Nothingness and randomness are in direct opposition to knowledge. When quantum physicists explain the universe by randomness out of nothingness, they have chosen their religion.
We always implicitly assume the freedom of the experimentalist... This fundamental assumption is essential to doing science. If this were not true, then, I suggest, it would make no sense at all to ask nature questions in an experiment, since then nature could determine what our questions are, and that could guide our questions such that we arrive at a false picture of nature.
~ Anton Zeilinger
Without the big bang, what then?
1. It may be an axiomatically incorrect assumption to assume "nothing" exists. ...
This to me sounds just as bad as the classic big bang theory; you cannot start with a bunch of energy and then refuse to explain how it was created by saying "it was just always there" or something, you need a more scientific answer. And as pure logic goes, it makes more sense to start with nothing rather than something. The trick is to explain how something can come from nothing, once again I refer you to the idea of negative energy and a zero energy universe.
5. Randomness is not a good explanation. ...

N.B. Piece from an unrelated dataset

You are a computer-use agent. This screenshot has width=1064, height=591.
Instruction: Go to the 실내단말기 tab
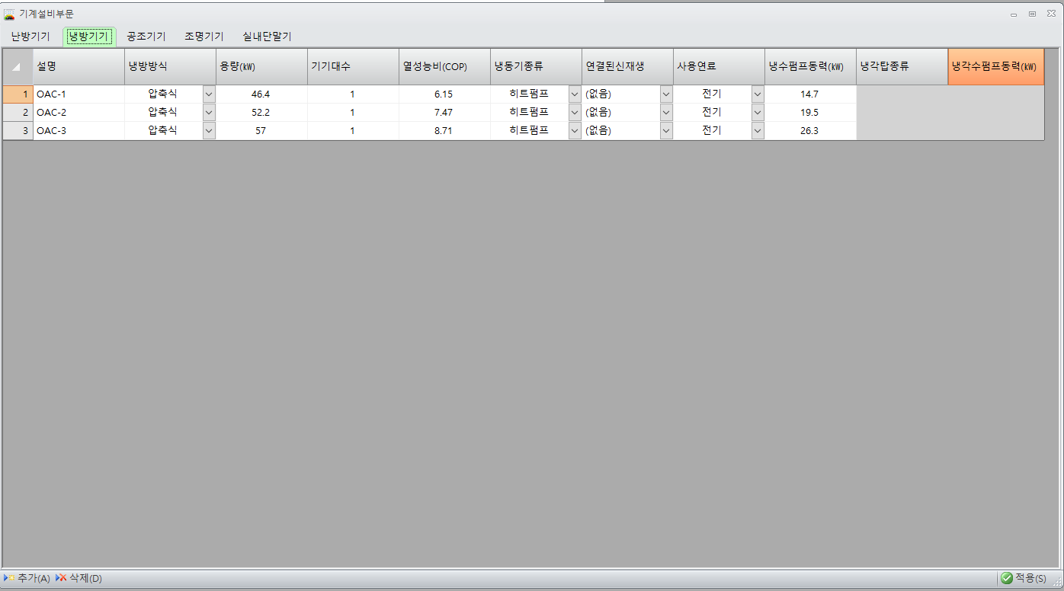click(x=267, y=36)
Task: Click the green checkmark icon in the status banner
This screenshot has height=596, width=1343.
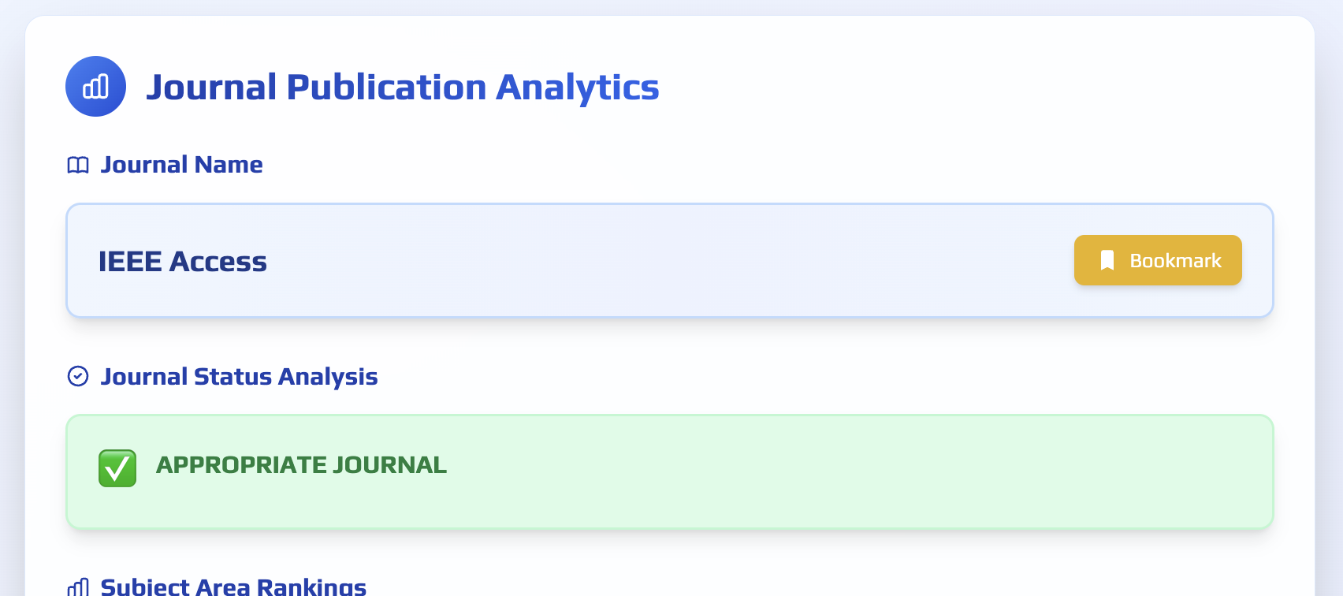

Randomness is the only good explanation and the randomness of QM has been verified as true randomness according to the Bell theorem and that randomness has been proven to manifest its self in many real ways, such as random vacuum fluctuations and random particle decay. We live in a universe where it's possible to generate true random numbers using quantum RNG's. If you're trying to push a deterministic view of reality let me tell you right now we're never going to see eye to eye on this.
Nothingness and randomness are in direct opposition to knowledge. ...
I couldn't disagree more, there's nothing religious about it because no intelligent creators are involved, it's a purely natural process which obeys specific laws. Also your distaste for true randomness doesn't make it unscientific, there are no hidden variables, the randomness is inherit to nature and the majority of physicists agree on that. I really don't want to get into this debate though because trust me I've had it many times before. If you want to believe your entire future was determined since the start of time go for it, but from my perspective that is unscientific
And to be clear, it's fine if I'm wrong. But why is my approach ignored when it simply requires asking "where does space (only) come from?"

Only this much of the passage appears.